Saved data entries:
------------------------------------

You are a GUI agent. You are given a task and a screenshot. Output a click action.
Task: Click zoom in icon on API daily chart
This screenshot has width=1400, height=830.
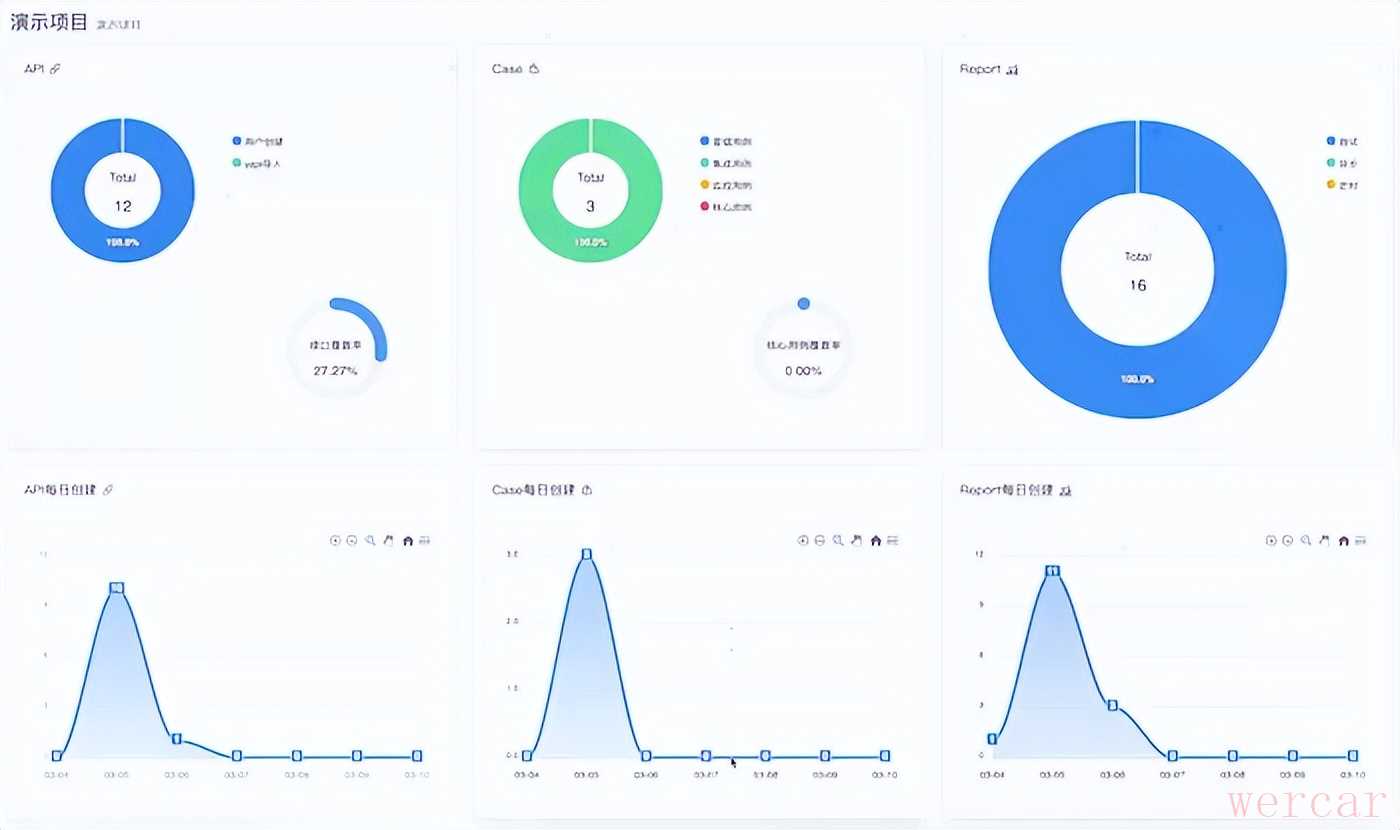(335, 540)
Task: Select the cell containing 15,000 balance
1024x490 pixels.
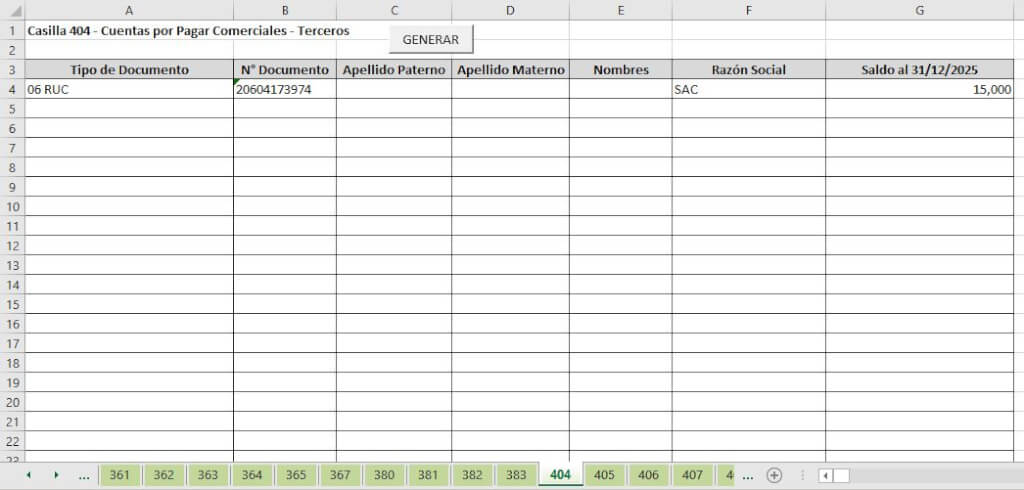Action: (919, 89)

------------------------------------

- _Task description_: The answer consists of the records repeated exactly, without any images.

- _Result of the exercise_:
You are a GUI agent. You are given a task and a screenshot. Output a click action.
Task: Click zoom in icon on API daily chart
This screenshot has width=1400, height=830.
(335, 540)
Task: Select the cell containing 15,000 balance
1024x490 pixels.
Action: (919, 89)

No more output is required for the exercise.